Зал дружески еще раз посмеялся. Сейчас — уже над Лидией Сейфуллиной,
замечательной писательницей, несомненным классиком, одним из основателей великой
советской литературы. Ее «Виринея» стоит в первом ряду лучших созданий в
художественной летописи нашей страны.
Часом позже я вышел на улицу Воровского и увидел там Сейфуллину, стоявшую в
очереди к автобусу. Я неожиданно для себя осмелился, взял ее за руку и подвел к дверце.
Затем взял старую под мышки и легко, не чувствуя совершенно ее веса. поднял прямо в
автобус. Больше почему-то я ее ни разу не встречал.
Что касается А.А. Фадеева, то кто из литераторов из моего, и даже более старшего
поколения, не успел погреться от его сердца?! Тоже покойный теперь Савва Елизарович
Кожевников, главный редактор «Сибирских огней» в пору, когда в этом журнале
неожиданно для многих появились мои «Солдаты», рассказал мне следующее.
В середине марта 1951 года в его новосибирской квартире в глухую полночь раздался
телефонный звонок. Звонил А.А. Фадеев!
Стр.2
— Послушай, Савва!.. Ты жаловался мне, что у тебя нет стоящих рукописей. Посылаю
тебе одну. Посмотри.
Во втором номере «Сибирских огней», помеченном мартом-апрелем (журнал выходил
один раз в два месяца), и был напечатан роман «Солдаты» — оперативность прямо-таки
умопомрачительная! Рукопись же могла оказаться в руках А. Фадеева, когда он готовился
к докладу на 2-м Всесоюзном совещании молодых литераторов, участником коего я был.

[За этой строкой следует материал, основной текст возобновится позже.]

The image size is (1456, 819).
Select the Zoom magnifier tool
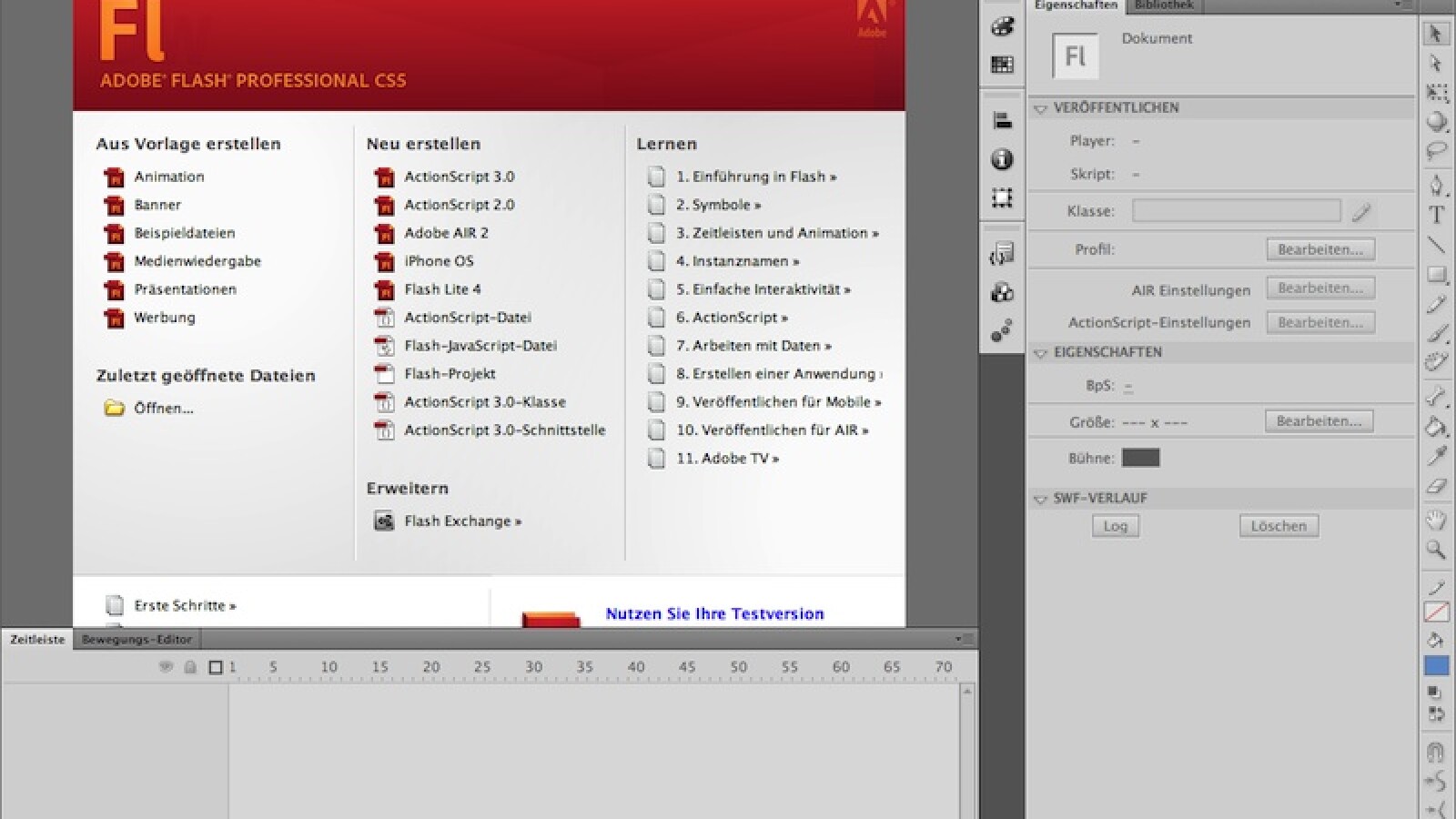(x=1436, y=550)
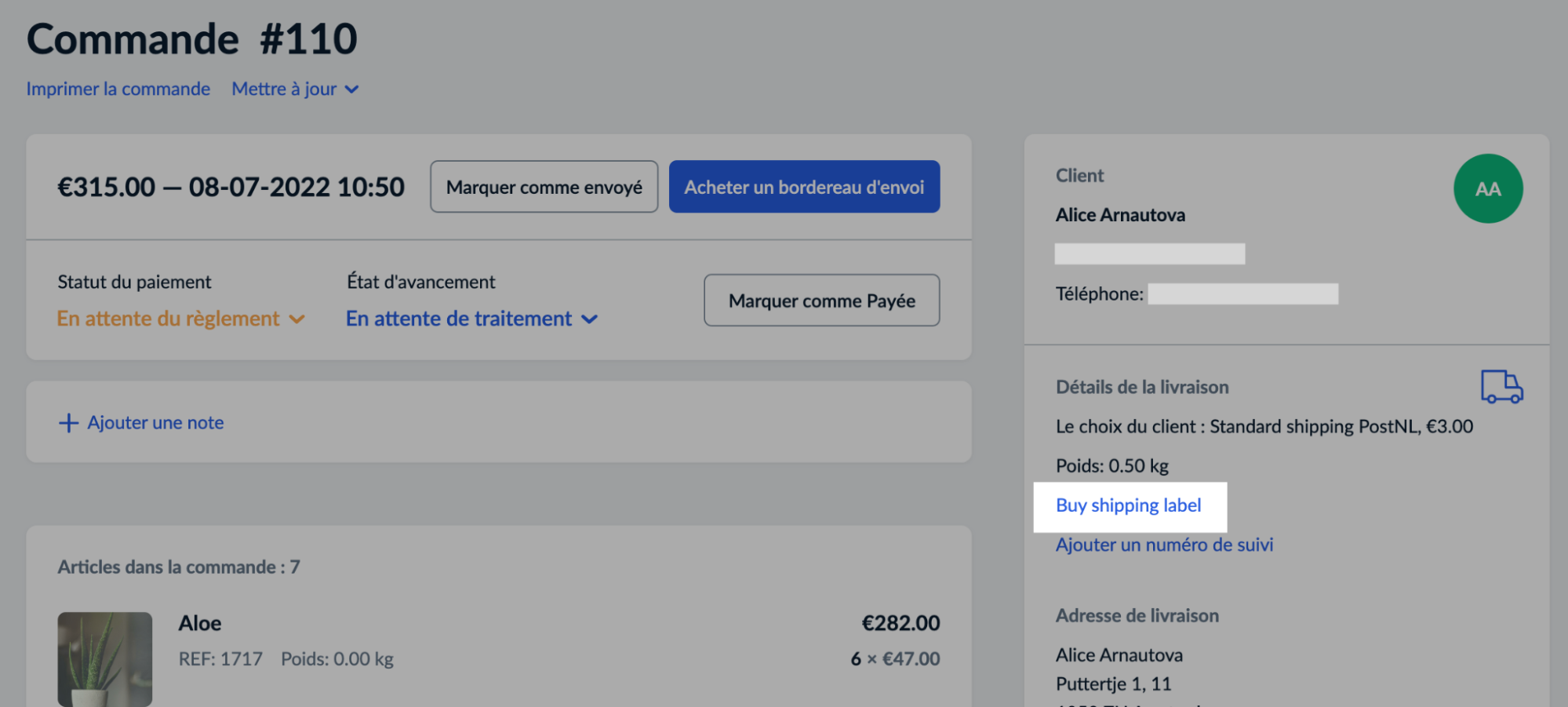The height and width of the screenshot is (707, 1568).
Task: Open the Aloe product thumbnail image
Action: tap(105, 658)
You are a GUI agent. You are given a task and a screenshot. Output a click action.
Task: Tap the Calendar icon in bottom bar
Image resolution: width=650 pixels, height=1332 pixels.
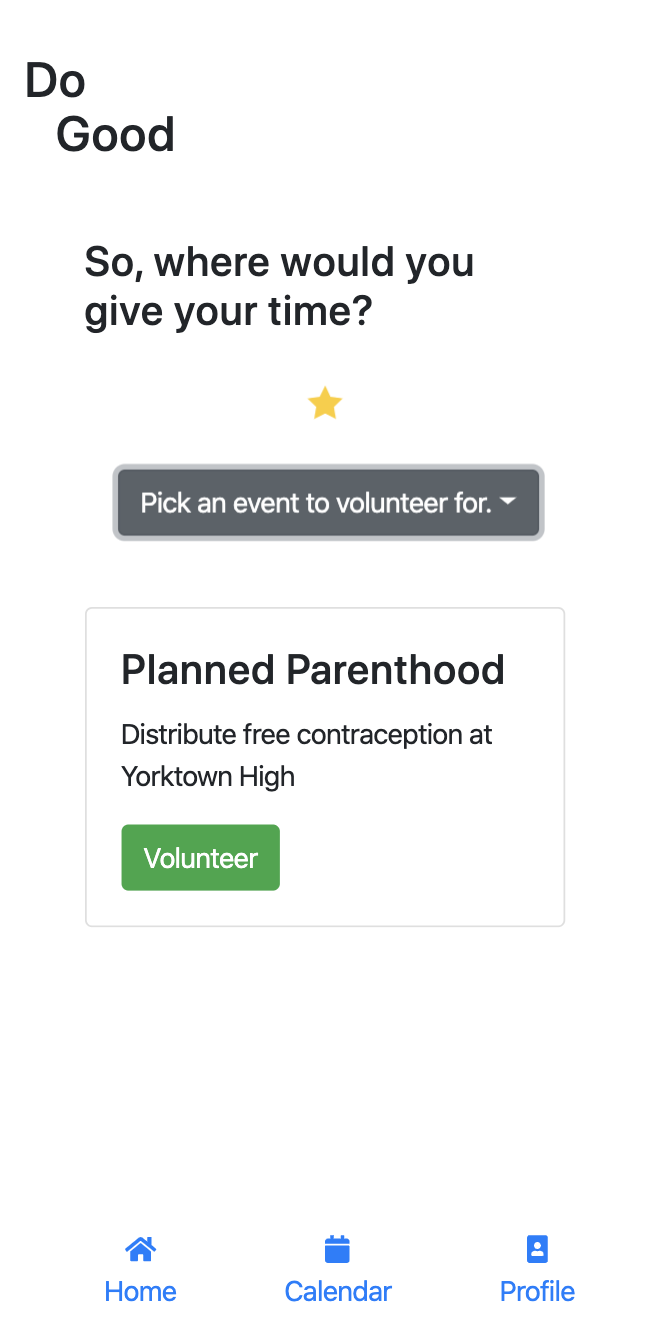coord(338,1249)
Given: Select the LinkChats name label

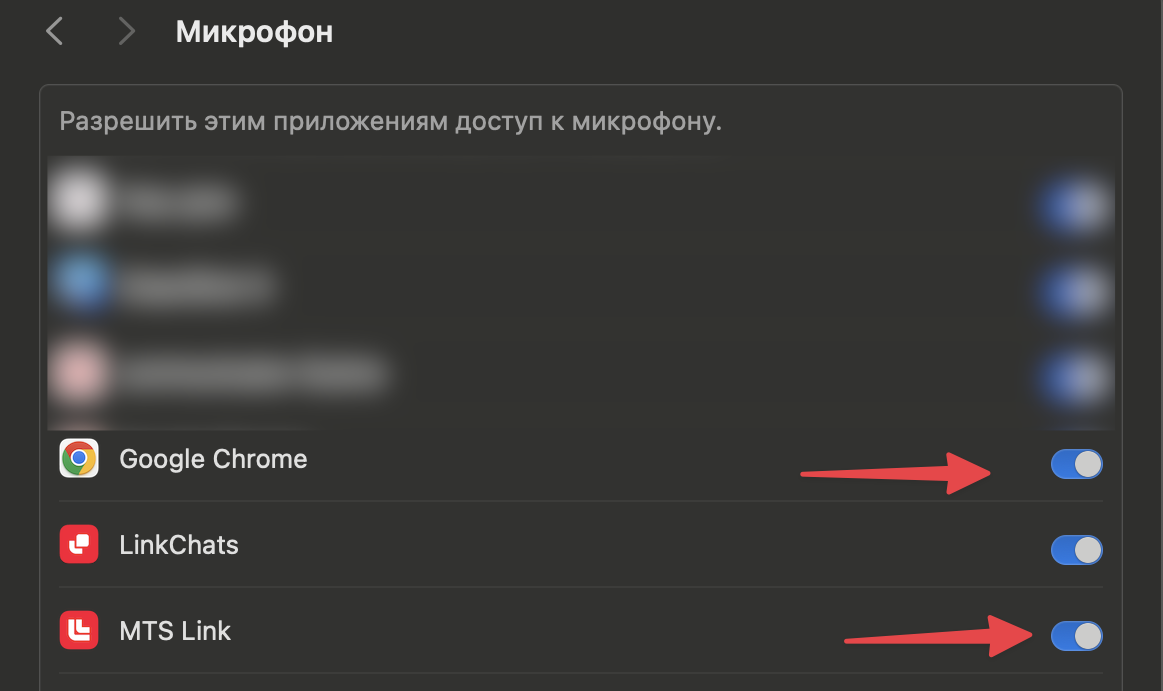Looking at the screenshot, I should [179, 545].
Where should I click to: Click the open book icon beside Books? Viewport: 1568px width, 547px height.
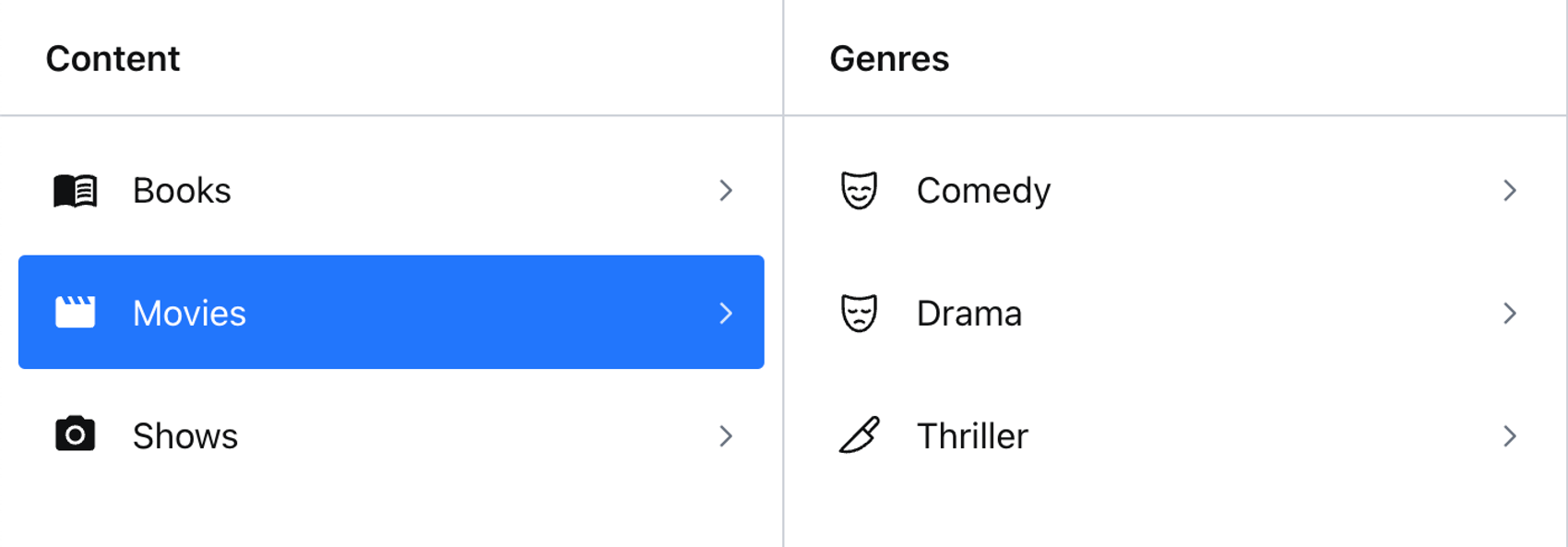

Доклад этот, к сожалению, не был произнесен — помешала болезнь Александра
Александровича. Но вот, как видите, к моей большой радости, он не забыл о рукописи,
которой я только и мог быть представлен на упомянутом совещании. Рука большого
художника, Человека оказалась для меня и моего первого литературного детища очень
легкой. Вслед за журналом «Сибирские огни» роман «Солдаты» был издан почти
одновременно «Молодой гвардией» и «Воениздатом», а также миллионным тиражом в
«Роман-газете», в том же, 1952-м году, был выдвинут несколькими организациями на
соискание Сталинской премии, и я получил бы ее, если б не случилось того, что случилось.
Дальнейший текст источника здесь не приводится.